— TO BE DONE —
A. Copy the passage of the article on the Mount of Olives demolition case from "NGOs like the" to "the Beduin compound.", preserving its wording precisely.
B. Write the next part of the article on the Mount of Olives family facing a house demolition, picking up after its final sentence.

Shattered dreams?

House demolition threatens a Mount of Olives family unable to pay a court fine.

Family waiting for court ruling on home (photo credit: Gil Zohar)
Family waiting for court ruling on home
(photo credit: Gil Zohar)
NGOs like the Israel Committee Against House Demolitions, Bimkom – Planners for Planning Rights, and Rabbis for Human Rights routinely decry the difficulties Palestinians have in obtaining building permits. According to ICAHD, since 1967, more than 2,000 homes have been demolished in east Jerusalem while the number of outstanding administrative and punitive demolition orders is estimated at up to 20,000. The most egregious case is that of Salim and Arabiya, whose home in Shawamreh in Anata (Area C), which adjoins Jerusalem to the northeast, was demolished on January 23 for the fifth time, along with a number of other structures in the Beduin compound.
But the reality of demolitions is more nuanced. Witness the case of the State of Israel vs Ibrahim Abu el-Hawa, which has been making its way through the Jerusalem Municipal Court for more than three years and is scheduled to resume on April 24.
The government’s case against 69- year-old Hawa, a well-known member of Jerusalem Peacemakers, a group he cofounded with fellow Jerusalemites Eliyahu McLean and the late Sheikh Abdul Aziz Bukhari, and a prominent member of the 3,000-strong clan of the same name that lives in the A-Tur neighborhood on the Mount of Olives, doesn’t fit the stereotype for cases like this.
First off, Haj Ibrahim, as he is known, is not a refugee but a stateless person who still owns the house in which he was born and raised. A retiree who collects a pension from the National Insurance Institute as well as from the Bezeq telephone company for which he worked for decades as a technician, he has an Israeli identity card but no passport or nationality. Having declined to take out Israeli citizenship, he must carry an Israeli laissez-passer – a document that some countries don’t recognize – to visit his two adult children in the United States. His children have lost their Jerusalem residence permits because they didn’t return annually to renew their status.
Unlike many parts of east Jerusalem and the areas controlled by Israel’s Civil Administration, as the military rule is euphemistically referred to, zoning is in place on the one-dunam (quarteracre) parcel that Haj Ibrahim inherited.
The plot has been in his family’s control for hundreds of years, he says, adding that his clan traces its roots back to the Islamic conquest of the Middle East nearly 14 centuries ago.
And unlike many streets in east Jerusalem, Hawa’s road even has an official name – Salman al-Farsi Street – allowing for mail delivery and the provision of other government services.

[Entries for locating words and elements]
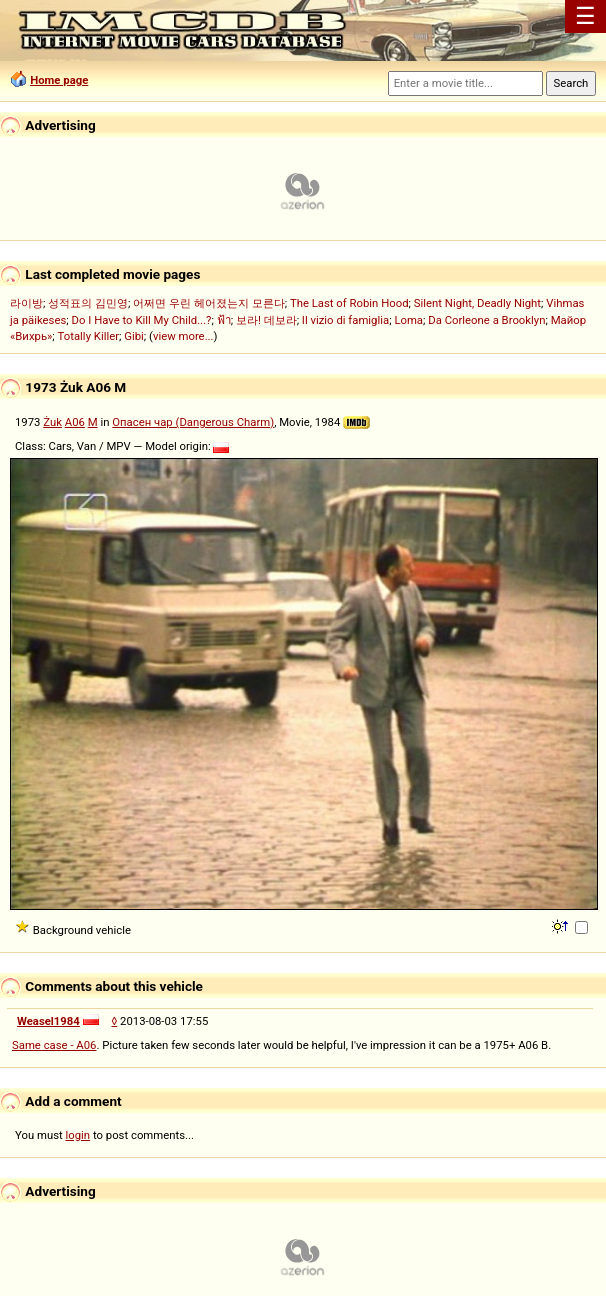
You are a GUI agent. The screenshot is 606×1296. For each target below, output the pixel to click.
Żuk (52, 422)
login (78, 1135)
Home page (59, 80)
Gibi (134, 336)
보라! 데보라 (266, 320)
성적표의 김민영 (88, 303)
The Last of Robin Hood (349, 303)
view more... (183, 336)
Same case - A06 (54, 1045)
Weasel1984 (48, 1021)
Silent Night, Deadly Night (477, 303)
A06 (75, 422)
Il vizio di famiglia (345, 320)
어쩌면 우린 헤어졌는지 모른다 (208, 303)
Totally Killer (88, 336)
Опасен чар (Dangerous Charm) (193, 422)
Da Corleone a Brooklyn (486, 320)
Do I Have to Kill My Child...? (142, 320)
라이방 (26, 303)
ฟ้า (224, 320)
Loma (408, 320)
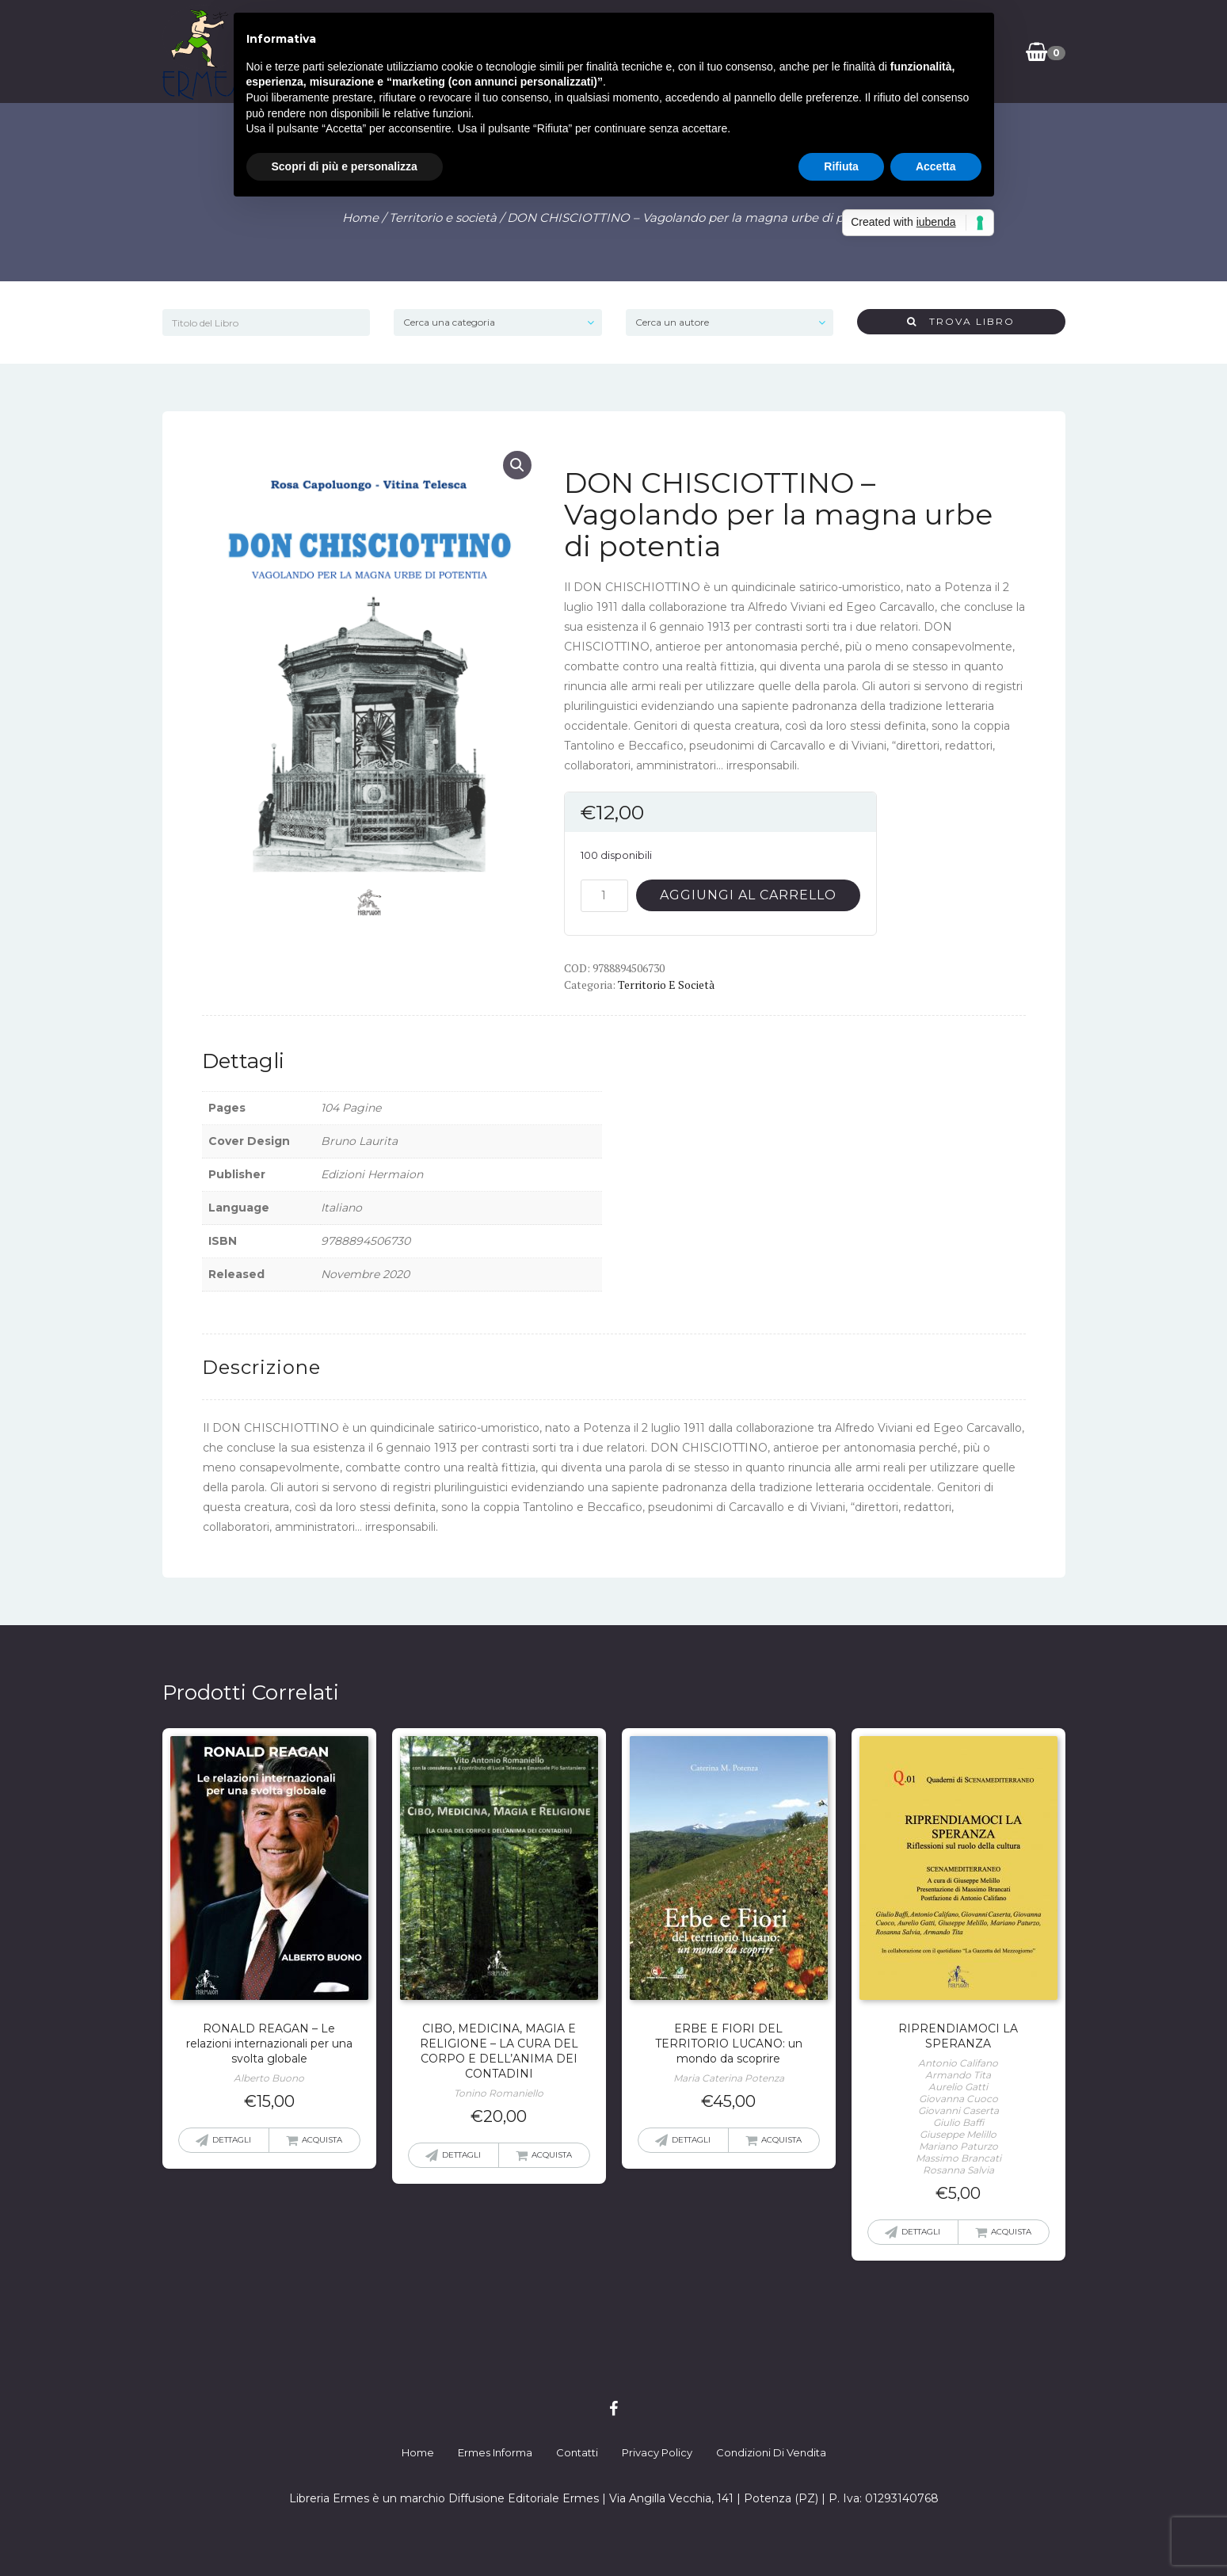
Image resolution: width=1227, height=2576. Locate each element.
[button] (517, 465)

— THE RESULTS —
A.
NGOs like the Israel Committee Against House Demolitions, Bimkom – Planners for Planning Rights, and Rabbis for Human Rights routinely decry the difficulties Palestinians have in obtaining building permits. According to ICAHD, since 1967, more than 2,000 homes have been demolished in east Jerusalem while the number of outstanding administrative and punitive demolition orders is estimated at up to 20,000. The most egregious case is that of Salim and Arabiya, whose home in Shawamreh in Anata (Area C), which adjoins Jerusalem to the northeast, was demolished on January 23 for the fifth time, along with a number of other structures in the Beduin compound.

B.
On May 11, 1995, Hawa paid for and obtained a building permit for a 600- square-meter multi-generational family home. The permit was expensive, he recalls. Hiring day-laborers and utilizing the help of his extended family, he immediately began excavating the foundation and then erecting the building, which is located on a steep hillside overlooking the Judean Desert toward Ma’aleh Adumim.
The reinforced concrete and stone structure went up in spurts whenever money was available. In 2000, Haj Ibrahim’s son Umar, today a father of six who drives a taxi for a living, moved into his unit on the ground floor. Five years later he was followed by Muhammad, a plumber and father of three, who shares the garden level. In 2005, a third son, Hamid, moved into the floor above. Hamid is a taxi driver and has four children.
While everything they did was within the letter of the law, Hawa decided that he would like to move out of his crowded ancestral home and move closer to the ridge of the Mount of Olives to live alongside his children and grandchildren. He illegally added a two-floor frame atop the legal building.
The lower level of the addition has never been completed, while the upper floor was intended for himself and his wife, Naima, today 68. The four-floor building lacks an elevator, but a staircase from the road offers easy access to the spacious upper level.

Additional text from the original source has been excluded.